Sunday, March 21, 2010

Surrender to a rainbow.

As I sit here wrapped in an afghan that my mother made (thanks to my sister for insisting that I bring it home with me this past Christmas), I am at peace.

The morning meeting on the beach was exactly what I needed today. The white flag that marks the meeting spot was a welcome sight. Though I did not participate in my usual round of joyful hugs and kisses before or after the meeting, the benefit of just being there was evident as I noticed a feeling of peace enter me.

The speaker, ironically, spoke of the death of his own mother (who succumbed to our disease) which he experienced in sobriety. He related the blessings to all that resulted from her passing. I have always viewed my own mother’s passing as a blessing for her. She was one day shy of her 71st birthday (yes, tomorrow is her birthday). She was relying on a wheelchair for mobility as well as losing her sight due to her diabetes. She was a very stoic, self-sufficient woman before her diabetes robbed her of the things we all take for granted. I remember sitting with her on her bed one day as she cried. She talked about how one plans for their “golden years” only to be sentenced to life as an “invalid”. Oh how I cringed when she used that word! To me that word, broken down meant “not valid”. It indicated the hopelessness that had settled over her. Little did I know then how I would become an invalid of a very different sort.

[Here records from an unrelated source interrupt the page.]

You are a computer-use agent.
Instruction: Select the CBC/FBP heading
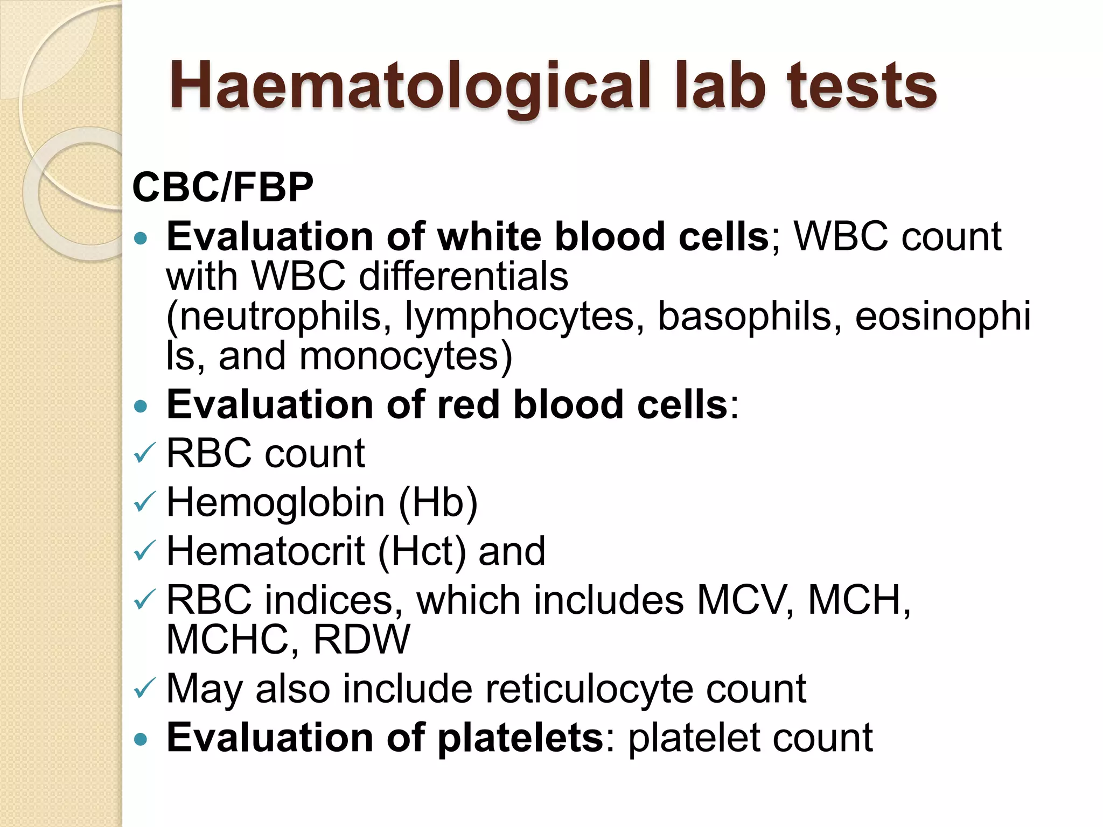[222, 188]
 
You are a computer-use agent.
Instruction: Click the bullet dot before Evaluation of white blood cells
[141, 238]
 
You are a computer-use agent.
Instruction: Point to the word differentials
[463, 277]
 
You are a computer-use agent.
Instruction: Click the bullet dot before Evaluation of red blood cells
[141, 406]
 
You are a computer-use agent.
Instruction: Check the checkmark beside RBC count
[144, 453]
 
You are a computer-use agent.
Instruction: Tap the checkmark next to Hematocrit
[144, 551]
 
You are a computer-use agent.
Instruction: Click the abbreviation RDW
[361, 640]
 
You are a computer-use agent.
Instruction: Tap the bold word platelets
[520, 738]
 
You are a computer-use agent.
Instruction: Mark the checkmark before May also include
[144, 689]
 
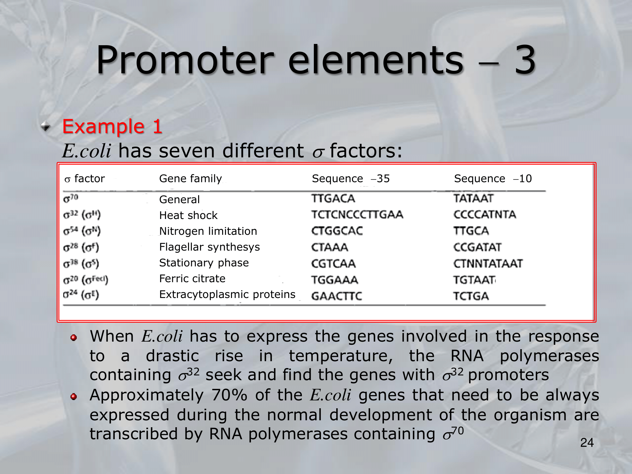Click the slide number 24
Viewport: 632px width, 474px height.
[587, 443]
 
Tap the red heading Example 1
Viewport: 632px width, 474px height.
[112, 126]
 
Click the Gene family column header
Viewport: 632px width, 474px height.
[191, 179]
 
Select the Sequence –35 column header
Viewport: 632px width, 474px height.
[351, 179]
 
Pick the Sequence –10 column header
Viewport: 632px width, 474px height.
[493, 179]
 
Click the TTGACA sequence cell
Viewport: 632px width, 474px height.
[333, 198]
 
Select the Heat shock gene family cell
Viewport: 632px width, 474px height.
[188, 215]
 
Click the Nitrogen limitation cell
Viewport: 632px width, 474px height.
[208, 231]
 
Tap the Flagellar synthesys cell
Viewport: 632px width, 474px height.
[210, 247]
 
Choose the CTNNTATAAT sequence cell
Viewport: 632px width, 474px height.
[488, 264]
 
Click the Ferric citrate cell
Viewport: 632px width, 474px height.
[192, 278]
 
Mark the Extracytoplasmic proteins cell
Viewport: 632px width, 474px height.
[227, 295]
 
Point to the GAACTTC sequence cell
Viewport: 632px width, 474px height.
[337, 296]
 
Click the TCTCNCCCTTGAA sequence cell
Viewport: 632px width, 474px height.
[357, 215]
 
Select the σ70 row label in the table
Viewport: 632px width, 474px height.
[71, 198]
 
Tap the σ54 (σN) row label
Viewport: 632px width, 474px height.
[82, 231]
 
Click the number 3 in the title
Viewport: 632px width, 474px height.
[525, 60]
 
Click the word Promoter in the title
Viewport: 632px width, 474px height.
[185, 60]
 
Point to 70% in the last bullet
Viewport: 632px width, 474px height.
[229, 395]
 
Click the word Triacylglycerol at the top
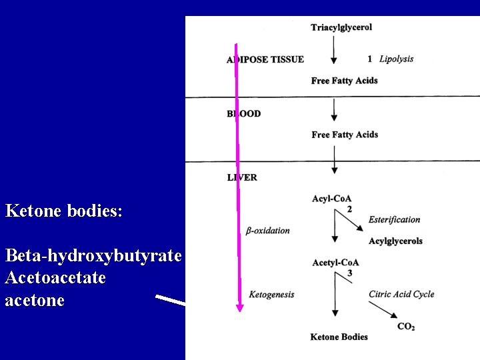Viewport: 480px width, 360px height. [x=341, y=27]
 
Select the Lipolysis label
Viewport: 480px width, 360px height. [x=396, y=59]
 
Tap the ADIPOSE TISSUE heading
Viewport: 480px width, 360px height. [x=265, y=59]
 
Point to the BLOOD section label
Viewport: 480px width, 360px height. [x=244, y=114]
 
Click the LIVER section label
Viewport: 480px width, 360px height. [x=242, y=178]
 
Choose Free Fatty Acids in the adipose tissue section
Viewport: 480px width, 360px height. [x=344, y=81]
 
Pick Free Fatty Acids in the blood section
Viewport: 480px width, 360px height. [x=345, y=135]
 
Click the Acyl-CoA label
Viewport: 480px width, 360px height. [x=331, y=199]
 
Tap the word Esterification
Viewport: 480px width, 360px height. [x=395, y=219]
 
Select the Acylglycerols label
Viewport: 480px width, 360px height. [x=395, y=241]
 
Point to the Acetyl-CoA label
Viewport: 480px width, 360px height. [x=335, y=263]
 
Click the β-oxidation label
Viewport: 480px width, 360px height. [x=268, y=231]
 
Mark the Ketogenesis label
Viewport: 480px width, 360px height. [x=271, y=294]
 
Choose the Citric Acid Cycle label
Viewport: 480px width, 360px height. [x=401, y=294]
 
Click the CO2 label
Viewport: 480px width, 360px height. [x=406, y=326]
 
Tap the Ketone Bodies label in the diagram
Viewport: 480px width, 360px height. [x=339, y=337]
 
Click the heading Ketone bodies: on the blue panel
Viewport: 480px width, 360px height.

I never thought of her passing as a blessing of my life…until today. March 21, 2003, I believe, was the day I gave up feeling. I drank myself into oblivion that night. I no longer wanted to feel anything, ever. The denial of those feelings, and many more since then, set off a chain of events that brought me to the gates of insanity in just 4 ½ years. In classic alcoholic fashion, I had “lost” everything worthwhile in life. (I use quotes because many things that I “lost” were in actuality, pushed or given away. I say “lost” to simplify.) That gift of loss and desperation led me to surrender my will and my life over to whatever was bigger and more powerful than me: my Higher Power.

Though my life does not even remotely resemble the plans I had as a younger woman, I believe that my spiral to oblivion and beyond was necessary for me and for those I can help as a result. I still sometimes wonder “what if” and wish things were different, but I no longer want to check-out. I believe I am more whole. I trust there is a reason for everything. I love and I forgive. I laugh and I cry. I still make mistakes, but I now care and make amends promptly when I am wrong.

I saw a rainbow on the way to the hospital that afternoon. I used to cry whenever I saw rainbows after that day because they served as a reminder of my loss. I hoped to see one today in celebration of how far I have come since Mom died. It was overcast and foggy at the beach so there was no chance of that, so I’ll settle for the rainbow of emotions I can feel today without taking a drink. And the next time I do see a rainbow, I will smile and know that my mom is smiling down on me, proud that I am alive, again.

Thank you for paying me a 12 Step call.